Following your usual advice, I validated the bam file produced by BQSR with Picard and I get the exact same error, but no specific error indication

        [fles@login07 reduced]$java -jar ~/applications/picard-tools-1.102/ValidateSamFile.jar \ > INPUT=/home/fles/Scratch/project_analysis/recalibrated/projectTrios.U1_PJ5208467.clean.dedup.recal.bam \ > IGNORE_WARNINGS=TRUE [Fri Nov 08 09:59:42 GMT 2013] net.sf.picard.sam.ValidateSamFile INPUT=/home/fles/Scratch/project_analysis/recalibrated/projectTrios.U1_PJ5208467.clean.dedup.recal.bam IGNORE_WARNINGS=true MAX_OUTPUT=100 VALIDATE_INDEX=true IS_BISULFITE_SEQUENCED=false MAX_OPEN_TEMP_FILES=8000 VERBOSITY=INFO QUIET=false VALIDATION_STRINGENCY=STRICT COMPRESSION_LEVEL=5 MAX_RECORDS_IN_RAM=500000 CREATE_INDEX=false CREATE_MD5_FILE=false [Fri Nov 08 09:59:42 GMT 2013] Executing as fles@login07 on Linux 2.6.18-194.11.4.el5 amd64; Java HotSpot(TM) 64-Bit Server VM 1.7.0_45-b18; Picard version: 1.102(1591) INFO 2013-11-08 10:01:01 SamFileValidator Validated Read 10,000,000 records. Elapsed time: 00:01:18s. Time for last 10,000,000: 78s. Last read position: 1:204,966,172 INFO 2013-11-08 10:02:19 SamFileValidator Validated Read 20,000,000 records. Elapsed time: 00:02:36s. Time for last 10,000,000: 78s. Last read position: 2:232,121,396 INFO 2013-11-08 10:03:36 SamFileValidator Validated Read 30,000,000 records. Elapsed time: 00:03:54s. Time for last 10,000,000: 77s. Last read position: 4:123,140,629 [Fri Nov 08 10:04:00 GMT 2013] net.sf.picard.sam.ValidateSamFile done. Elapsed time: 4.30 minutes. Runtime.totalMemory()=300941312 To get help, see http://picard.sourceforge.net/index.shtml#GettingHelp Exception in thread "main" net.sf.samtools.util.RuntimeIOException: Read error; BinaryCodec in readmode; file: /home/fles/Scratch/project_analysis/recalibrated/projectTrios.U1_PJ5208467.clean.dedup.recal.bam at net.sf.samtools.util.BinaryCodec.readBytesOrFewer(BinaryCodec.java:397) at net.sf.samtools.util.BinaryCodec.readBytes(BinaryCodec.java:371) at net.sf.samtools.util.BinaryCodec.readBytes(BinaryCodec.java:357) at net.sf.samtools.BAMRecordCodec.decode(BAMRecordCodec.java:200) at net.sf.samtools.BAMFileReader$BAMFileIterator.getNextRecord(BAMFileReader.java:558)

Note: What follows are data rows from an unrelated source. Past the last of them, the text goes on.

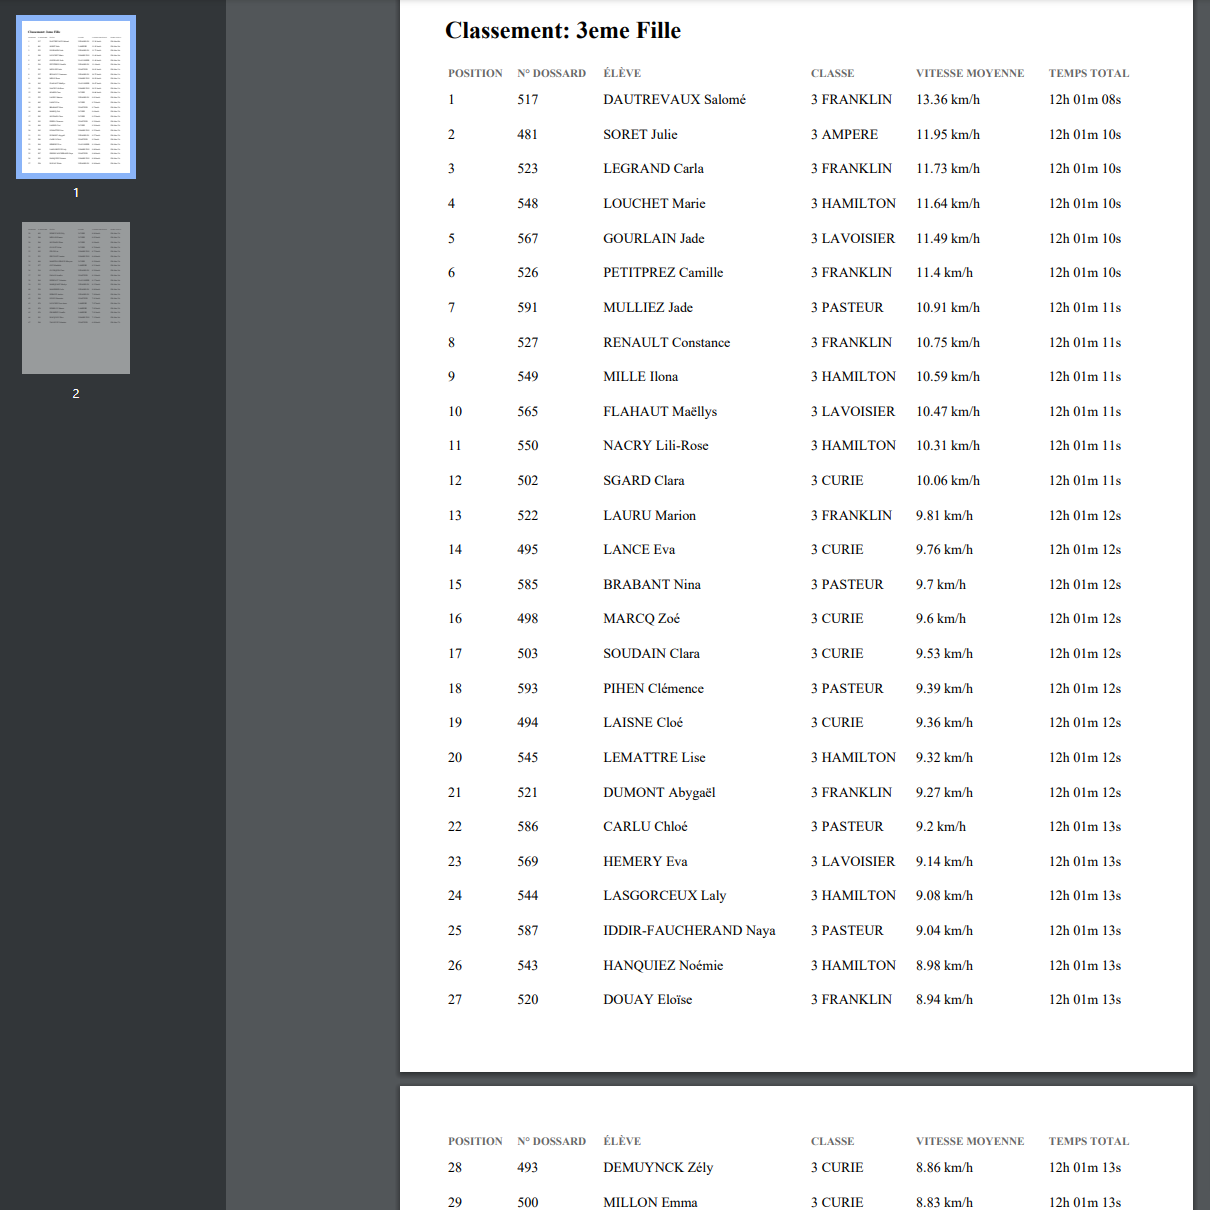Click 3 AMPERE in the class column

(844, 135)
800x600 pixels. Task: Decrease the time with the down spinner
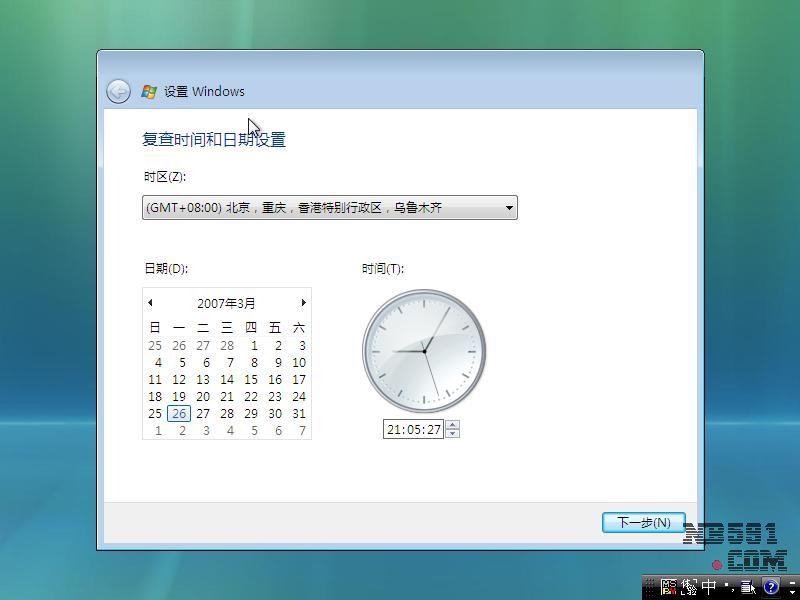(453, 433)

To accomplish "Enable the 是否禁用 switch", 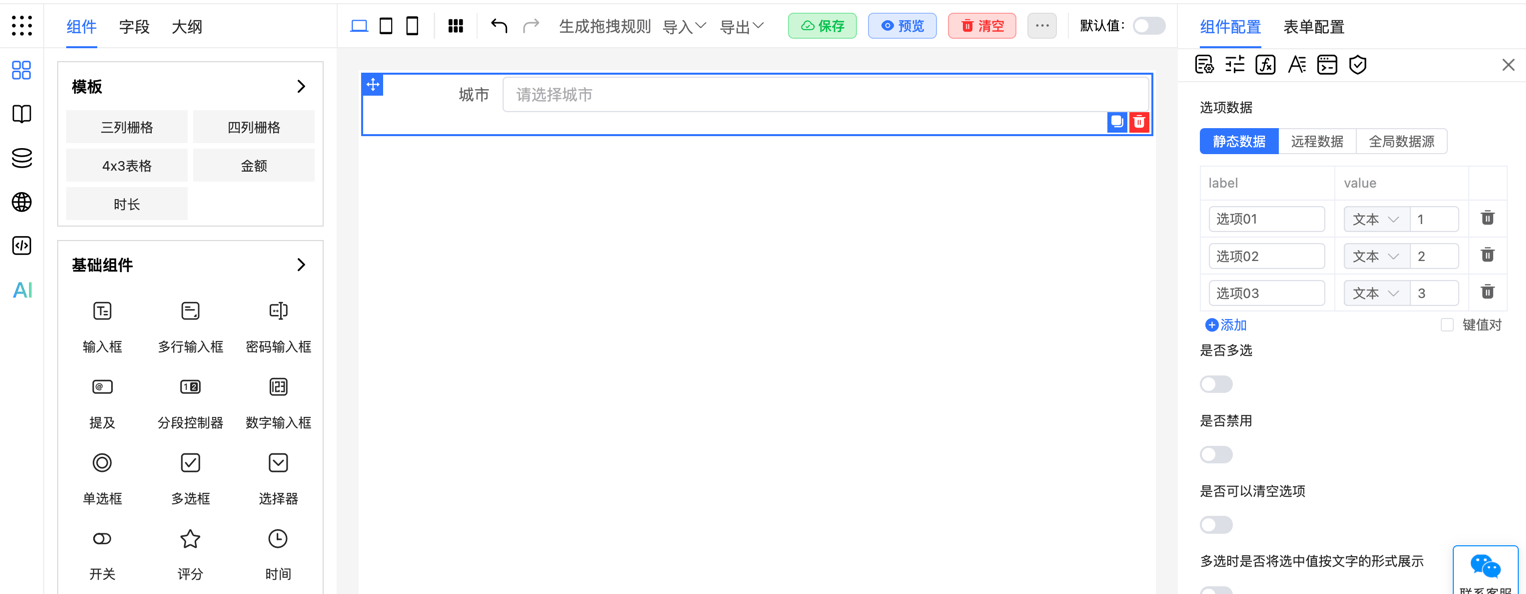I will (x=1216, y=454).
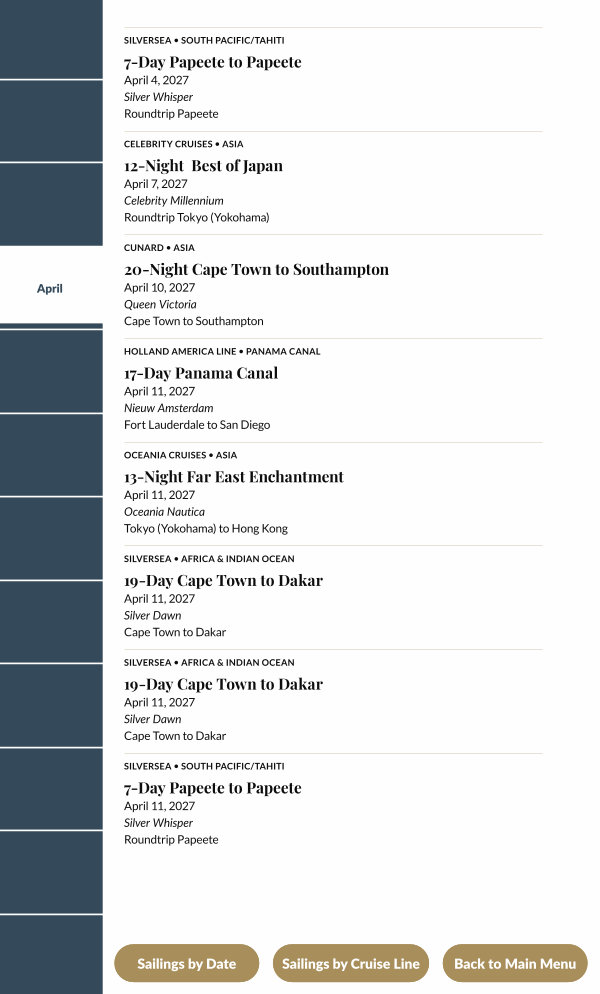Screen dimensions: 600x994
Task: Select the Oceania Nautica ship name
Action: 165,512
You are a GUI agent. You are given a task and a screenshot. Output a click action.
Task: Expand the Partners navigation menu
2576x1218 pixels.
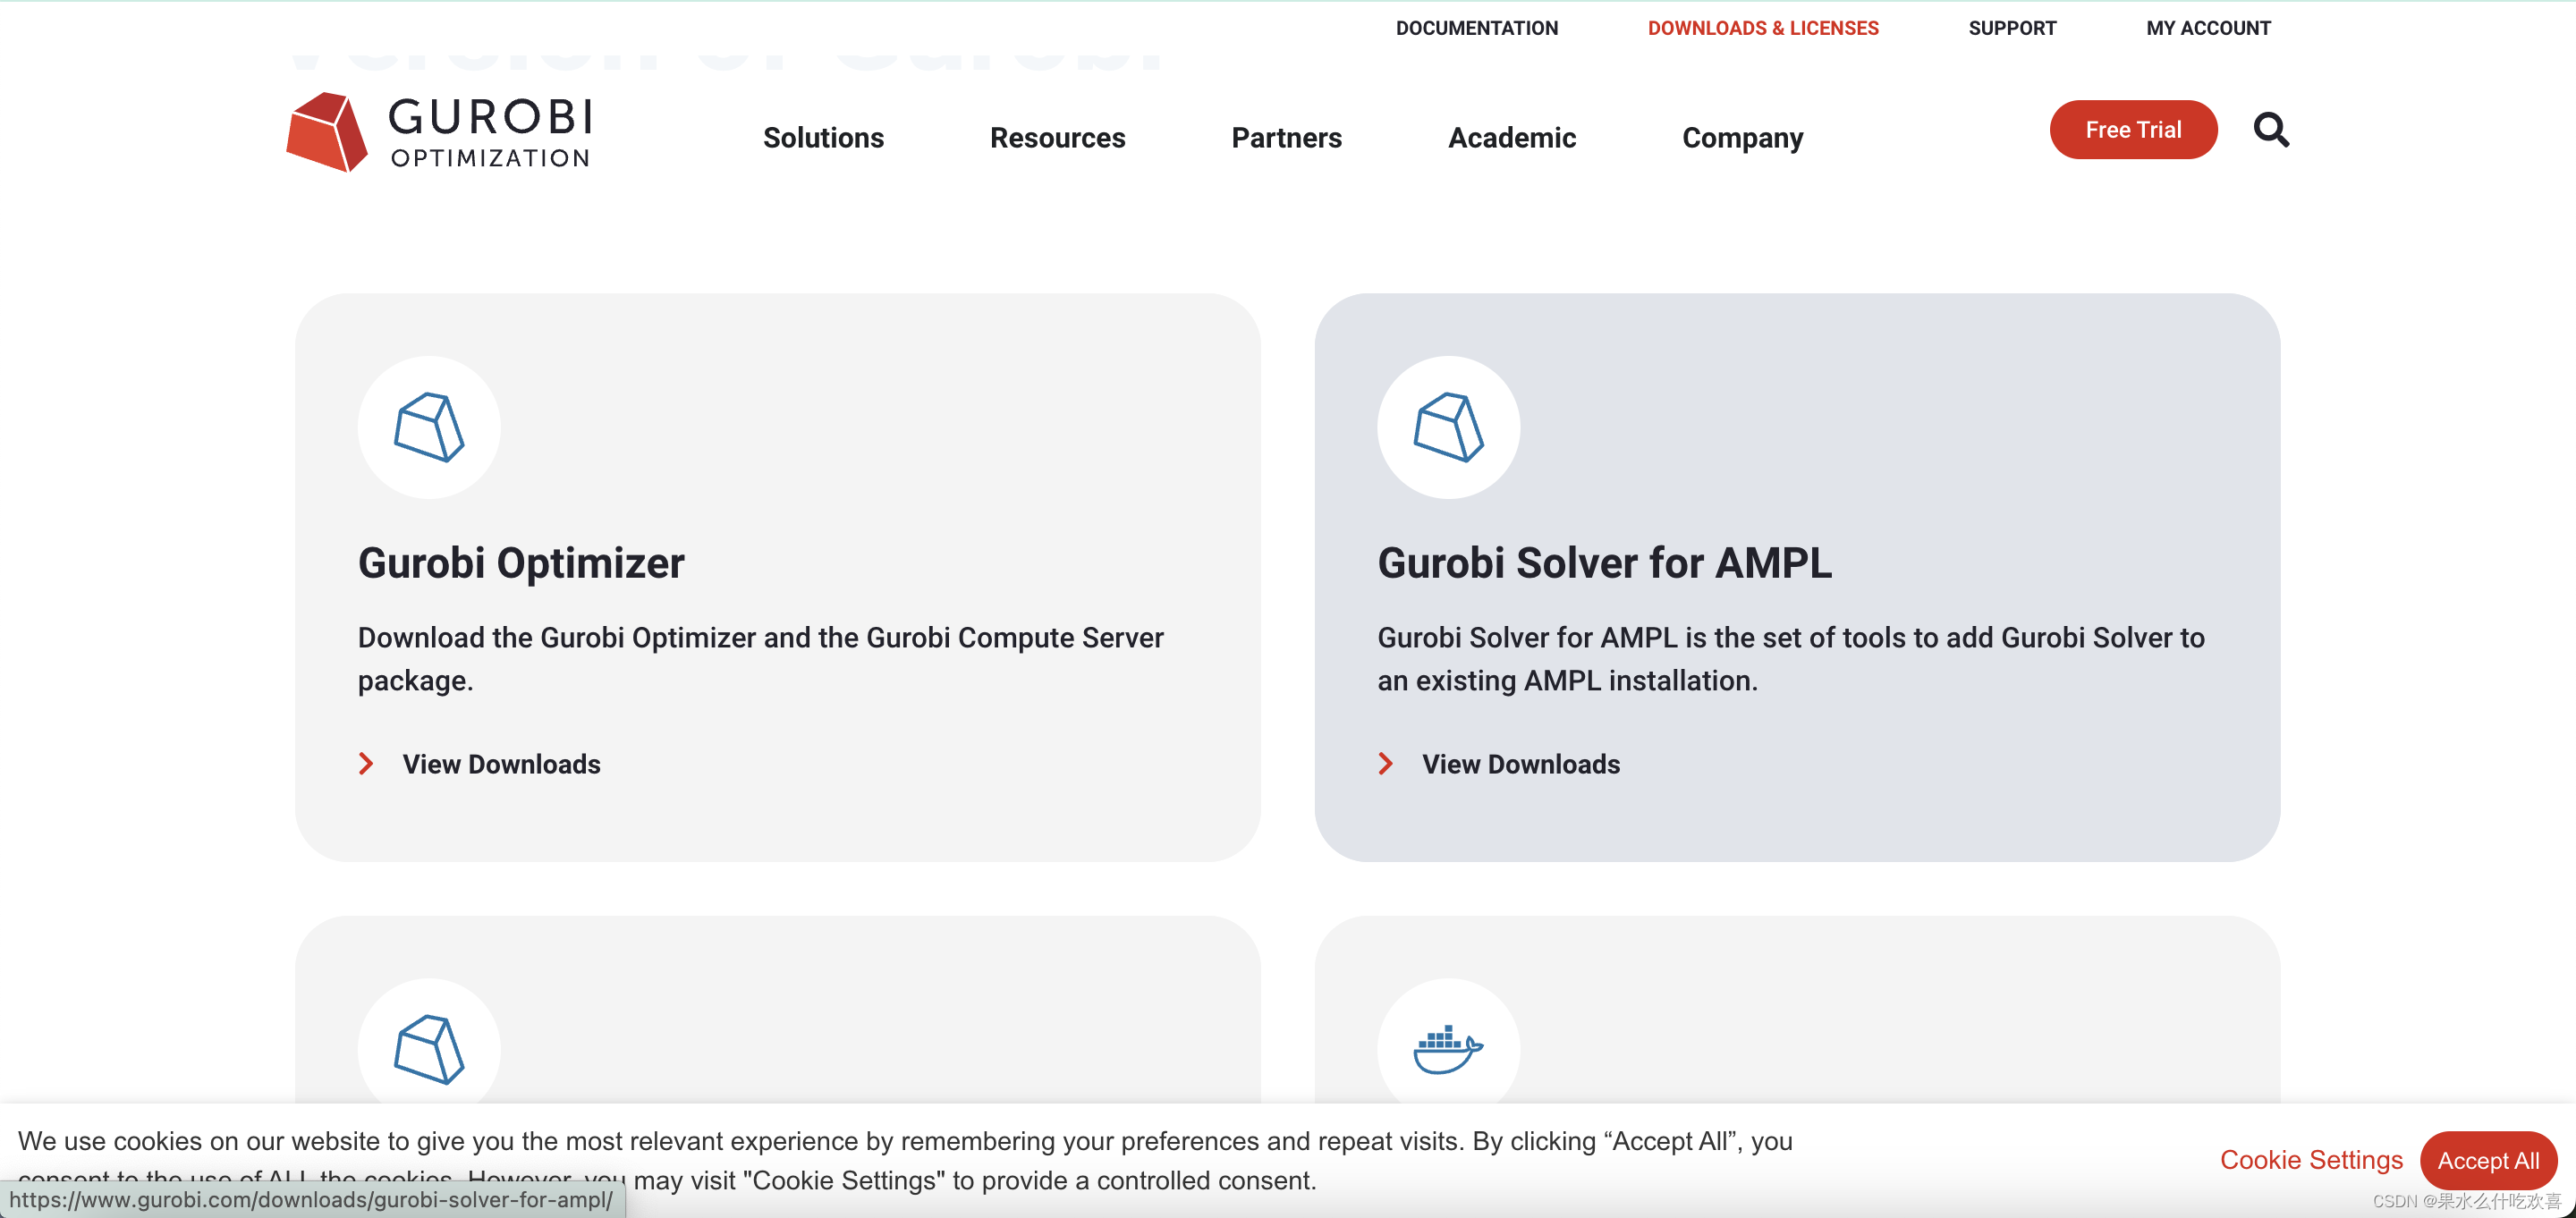(x=1286, y=138)
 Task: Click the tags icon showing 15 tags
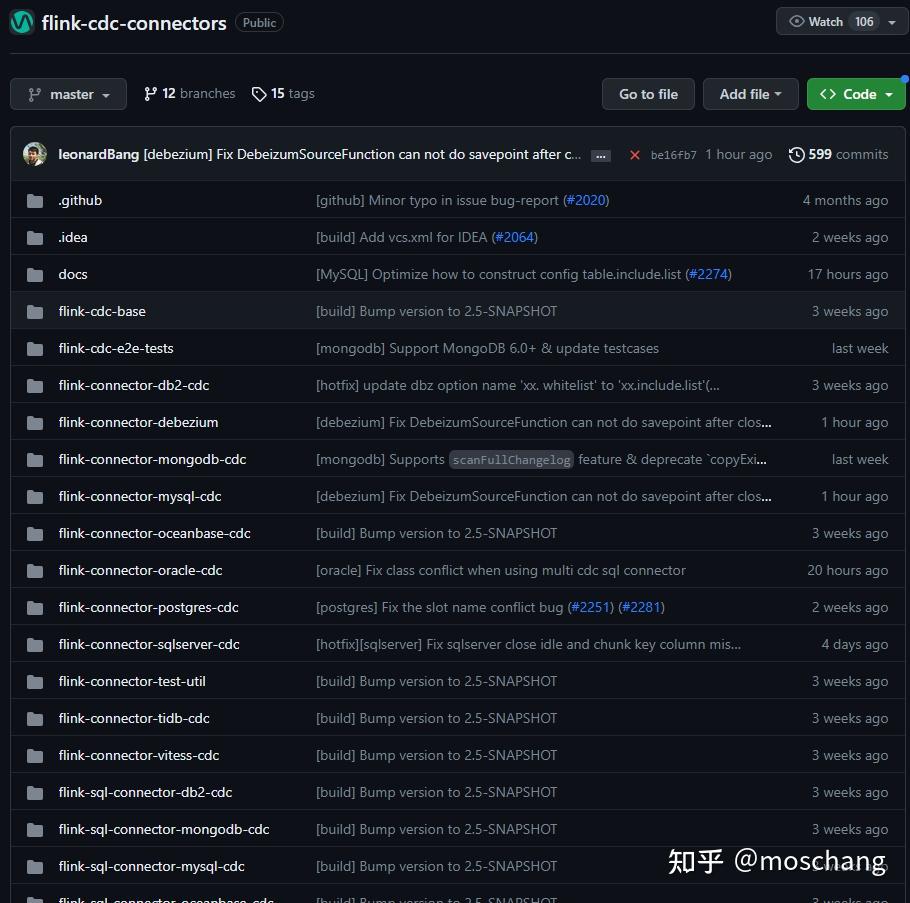click(x=259, y=94)
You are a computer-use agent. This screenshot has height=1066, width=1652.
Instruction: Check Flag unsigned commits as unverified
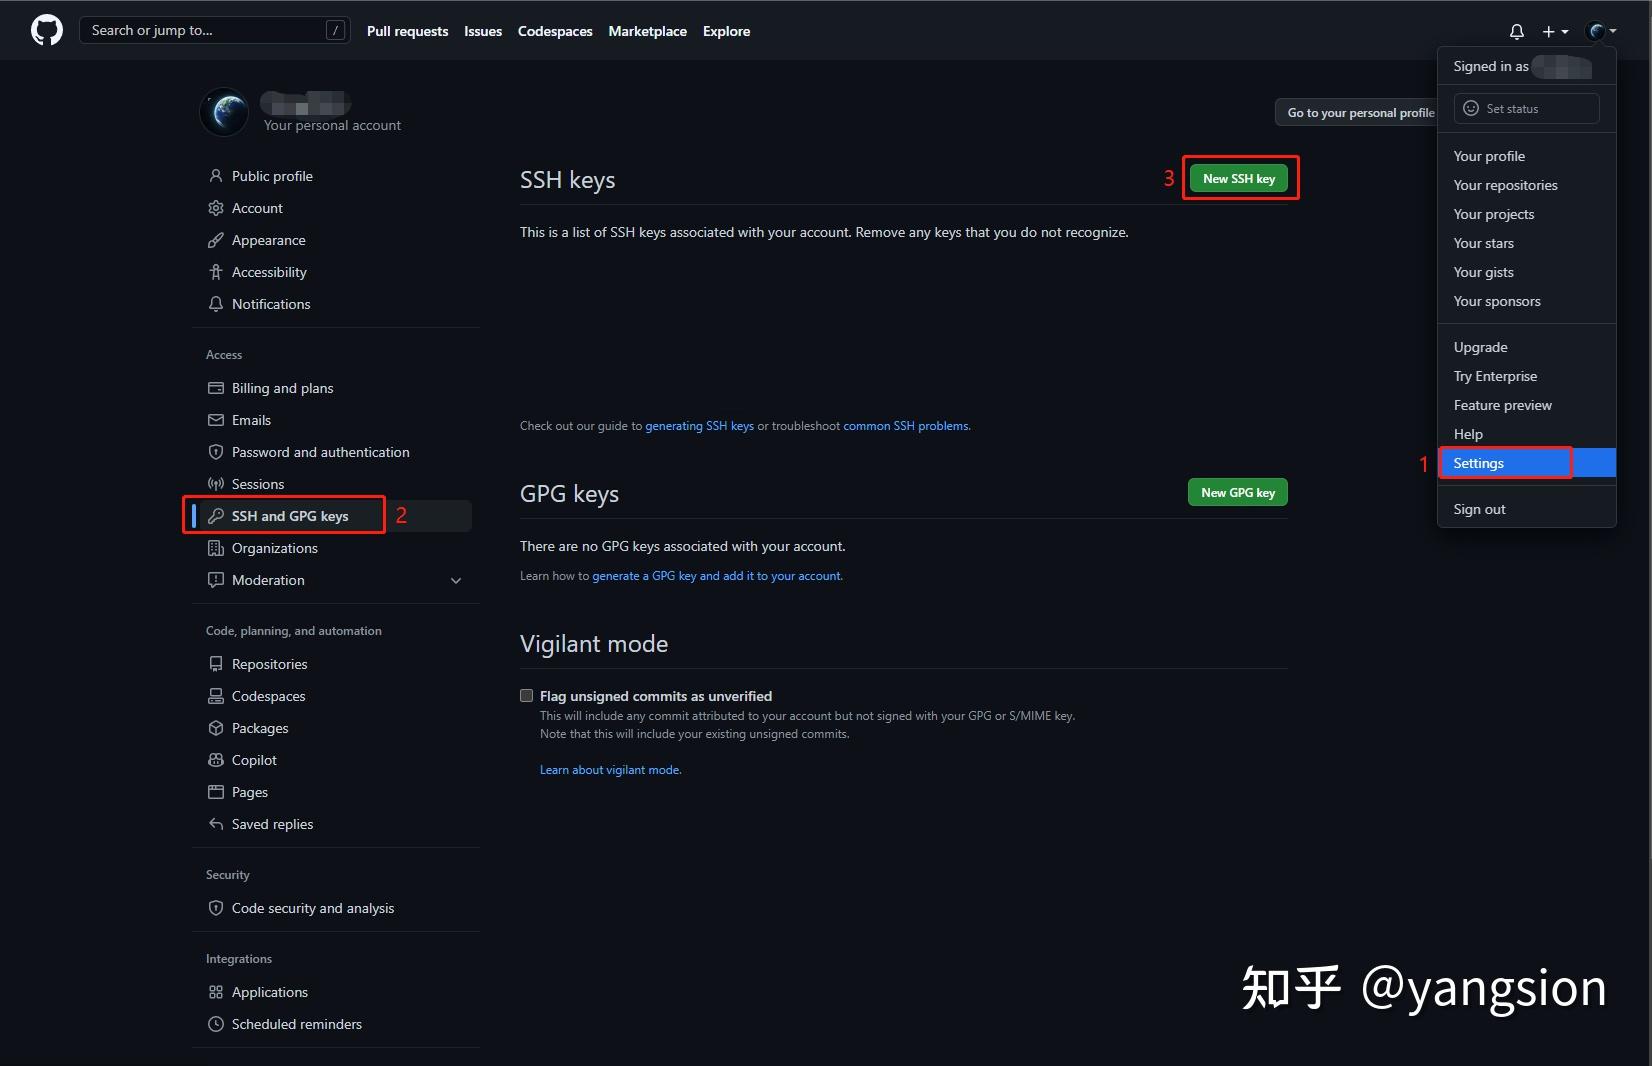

at net.sf.samtools.BAMFileReader$BAMFileIterator.advance(BAMFileReader.java:532) at net.sf.samtools.BAMFileReader$BAMFileIterator.next(BAMFileReader.java:522)
at net.sf.samtools.BAMFileReader$BAMFileIterator.next(BAMFileReader.java:481) at net.sf.samtools.SAMFileReader$AssertableIterator.next(SAMFileReader.java:687)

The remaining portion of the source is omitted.